TT 49: Poster Session: Superconductivity

TT 49.8: Poster

Wednesday, April 3, 2019, 15:00–18:30, Poster D

Effects of self-consistency in mean-field theories of disordered systems: Superconductor Insulator Transition — •Matthias Stosiek and Ferdinand Evers — Institute of Theoretical Physics, University of Regensburg, Germany

Our general interest is in aspects of self-consistency with respect to disorder in the mean-field treatment of disordered interacting systems. The example we here consider is the Superconductor Insulator Transition (SIT), where the superconducting gap is calculated in the presence of short-range disorder.

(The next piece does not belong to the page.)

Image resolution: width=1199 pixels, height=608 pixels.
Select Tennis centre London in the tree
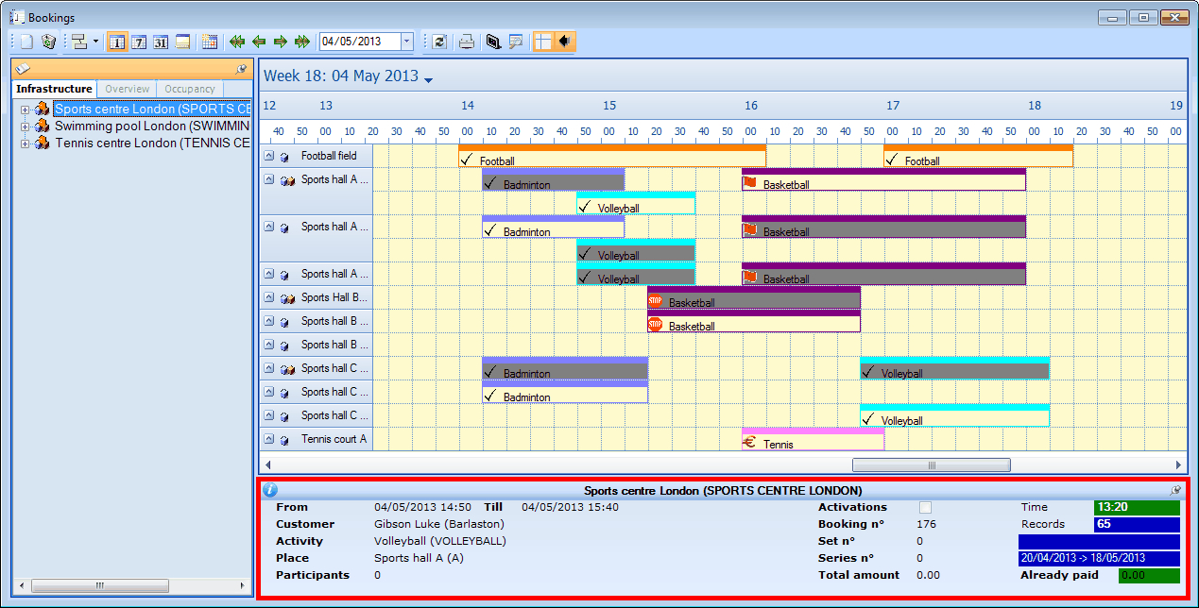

Our focus is on disordered films with conventional s-wave pairing that we study numerically employing the negative-U Hubbard model within the standard Bogoliubov-deGennes approximation. The general question that we would like to address concerns the auto-correlation function of the pairing amplitude: Does it qualitatively change if full self-consistency is accounted for? Our research might have significant impact on the understanding of the SIT, if extra correlations appear due to the self-consistency condition that turn out sufficiently long-ranged. Such correlation effects are ignored in major analytical theories. To study the long-range behavior of the order parameter correlations, the treatment of large system sizes is necessary. Due to the self-consistency requirement, the relevant sizes (e.g. 106 sites) are numerically very expensive to achieve. For this reason, we have developed a parallelized code based on the Kernel Polynomial Method. We present data that indicates the existence of very long ranged (power-law) correlations that may indeed change the critical behavior in a significant way.